Miller School’s UTI Expert Finds Promising Avenues for Research in New Study
A new study further supporting the use of topical vaginal estrogen therapy to prevent recurrent urinary tract infections (UTIs) in postmenopausal women takes “an important step forward” and suggests intriguing new avenues for research on the common bacterial infection that afflicts millions of women every year, according to an editorial in the journal Science Translational Medicine co-authored by the Miller School’s Thomas M. Hooton, M.D.
One of the nation’s leading clinical authorities on UTI, Hooton, professor of clinical medicine and Associate Chief of Staff for the Medical Service at the Miami VA Healthcare System, was invited with Scott J. Hultgren, Ph.D., a basic scientist at Washington University whose work with a mouse model of UTI led to important new insights into the pathophysiology of UTI, to weigh in on the study published June 19 in the prestigious journal of The American Association for the Advancement of Science.
Their editorial, “Estrogen and Recurrent UTI: What Are the Facts?” was published in the same issue.
“Topical vaginal estrogens are often used in postmenopausal women with recurrent UTI, based on studies that show significant benefit in some women,” Hooton explained. “The new study we discuss in our editorial attempts to describe the mechanisms underlying this effect. We summarize what we know about UTI pathogenesis and how this information furthers our knowledge.”

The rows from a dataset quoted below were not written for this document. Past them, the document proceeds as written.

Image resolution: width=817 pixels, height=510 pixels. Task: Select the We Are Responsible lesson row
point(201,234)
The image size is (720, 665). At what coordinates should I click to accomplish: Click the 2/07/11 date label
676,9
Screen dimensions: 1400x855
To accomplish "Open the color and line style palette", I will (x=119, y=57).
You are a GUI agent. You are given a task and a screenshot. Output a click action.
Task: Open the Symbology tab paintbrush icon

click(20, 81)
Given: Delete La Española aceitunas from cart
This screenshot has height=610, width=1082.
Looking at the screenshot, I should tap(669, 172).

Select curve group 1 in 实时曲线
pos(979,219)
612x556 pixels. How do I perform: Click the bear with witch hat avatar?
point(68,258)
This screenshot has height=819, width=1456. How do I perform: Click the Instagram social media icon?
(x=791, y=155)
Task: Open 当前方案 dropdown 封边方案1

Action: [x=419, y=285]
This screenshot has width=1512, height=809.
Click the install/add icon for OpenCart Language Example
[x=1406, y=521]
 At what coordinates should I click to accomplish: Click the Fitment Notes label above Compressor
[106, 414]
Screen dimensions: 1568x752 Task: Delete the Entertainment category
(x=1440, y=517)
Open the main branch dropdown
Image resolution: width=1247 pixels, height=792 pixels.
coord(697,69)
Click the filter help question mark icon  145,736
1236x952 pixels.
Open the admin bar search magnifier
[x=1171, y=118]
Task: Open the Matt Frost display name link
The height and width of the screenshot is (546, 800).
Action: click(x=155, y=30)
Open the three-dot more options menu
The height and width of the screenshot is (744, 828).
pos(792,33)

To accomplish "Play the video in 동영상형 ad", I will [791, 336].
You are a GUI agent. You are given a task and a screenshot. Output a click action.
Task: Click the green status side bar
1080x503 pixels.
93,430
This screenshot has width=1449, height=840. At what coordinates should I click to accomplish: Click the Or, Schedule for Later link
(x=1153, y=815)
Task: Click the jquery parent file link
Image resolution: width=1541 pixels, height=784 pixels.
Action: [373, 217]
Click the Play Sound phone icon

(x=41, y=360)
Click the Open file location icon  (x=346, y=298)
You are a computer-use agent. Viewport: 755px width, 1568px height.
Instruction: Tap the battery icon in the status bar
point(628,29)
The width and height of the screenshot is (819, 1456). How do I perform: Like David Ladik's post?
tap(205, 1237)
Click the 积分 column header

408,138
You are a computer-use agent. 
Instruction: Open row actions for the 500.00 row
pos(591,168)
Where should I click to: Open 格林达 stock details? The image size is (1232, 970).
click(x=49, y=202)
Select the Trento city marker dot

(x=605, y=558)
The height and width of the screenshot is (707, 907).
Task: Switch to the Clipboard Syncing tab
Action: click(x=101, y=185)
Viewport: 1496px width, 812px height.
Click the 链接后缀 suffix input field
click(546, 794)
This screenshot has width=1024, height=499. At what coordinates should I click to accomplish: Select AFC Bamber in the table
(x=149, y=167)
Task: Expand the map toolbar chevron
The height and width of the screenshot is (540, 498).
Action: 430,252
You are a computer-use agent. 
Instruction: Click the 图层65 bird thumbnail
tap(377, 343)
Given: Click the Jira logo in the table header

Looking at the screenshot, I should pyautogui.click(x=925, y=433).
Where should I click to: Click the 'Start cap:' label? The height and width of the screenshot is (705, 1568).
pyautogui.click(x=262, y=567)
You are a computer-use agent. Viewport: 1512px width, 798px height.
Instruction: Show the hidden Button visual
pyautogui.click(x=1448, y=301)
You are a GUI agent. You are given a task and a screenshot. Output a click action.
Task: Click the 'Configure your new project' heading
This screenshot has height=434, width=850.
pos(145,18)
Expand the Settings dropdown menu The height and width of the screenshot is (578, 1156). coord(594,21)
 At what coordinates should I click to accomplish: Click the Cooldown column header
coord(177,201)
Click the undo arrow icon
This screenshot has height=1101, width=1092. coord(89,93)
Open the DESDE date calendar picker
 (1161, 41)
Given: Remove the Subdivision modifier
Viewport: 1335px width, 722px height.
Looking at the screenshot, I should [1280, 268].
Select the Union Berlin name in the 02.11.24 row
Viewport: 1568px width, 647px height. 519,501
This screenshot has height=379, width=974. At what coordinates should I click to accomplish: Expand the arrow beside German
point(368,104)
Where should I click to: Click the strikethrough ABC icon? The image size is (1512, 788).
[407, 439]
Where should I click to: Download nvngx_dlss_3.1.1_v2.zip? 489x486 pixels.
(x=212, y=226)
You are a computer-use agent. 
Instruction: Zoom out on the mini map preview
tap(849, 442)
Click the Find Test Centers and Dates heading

Conducted by researchers at the Karolinska Institute in Stockholm, Sweden, the study, “Estrogen Supports Urothelial Defense Mechanisms,” investigated the influence of supplemental estrogen on urinary tract, or urothelial, cells from menstruating and postmenopausal women before and after a two-week period of estrogen supplementation. The investigators found that estrogen induced the expression of antimicrobial peptides, enhancing the antimicrobial capacity of the urothelium and restricting bacterial multiplication. In addition, estrogen prevented excessive loss of superficial cells during infection, thus maintaining the integrity of the epithelial barrier to infection.
The Swedish investigators also studied UTIs in mice whose ovaries were surgically removed and found that ovariectomy resulted in higher bacterial burdens in the bladder, compared with sham-operated mice, at 24 hours after infection.
In their commentary, Hultgren and Hooton noted that millions of women suffer from recurrent UTI, with suboptimal clinical management strategies and a global emergence of multidrug-resistant bacteria, making it imperative to pursue targeted, alternative, non-antibiotic strategies. They called the translational data from postmenopausal women undergoing estrogen supplementation “a real strength” of the Swedish study, and said “this approach should be used to study the expression of other factors important for mucosal defense in UTI.”
“With all the therapeutic possibilities, the role of estrogen in modulating mucosal defense and microbial invasion pathways merits further study in both animals and people,” they concluded.
Also contributing to the editorial was first author Thomas J. Hannan, D.V.M., Ph.D., research instructor of pathology and immunology at Washington University.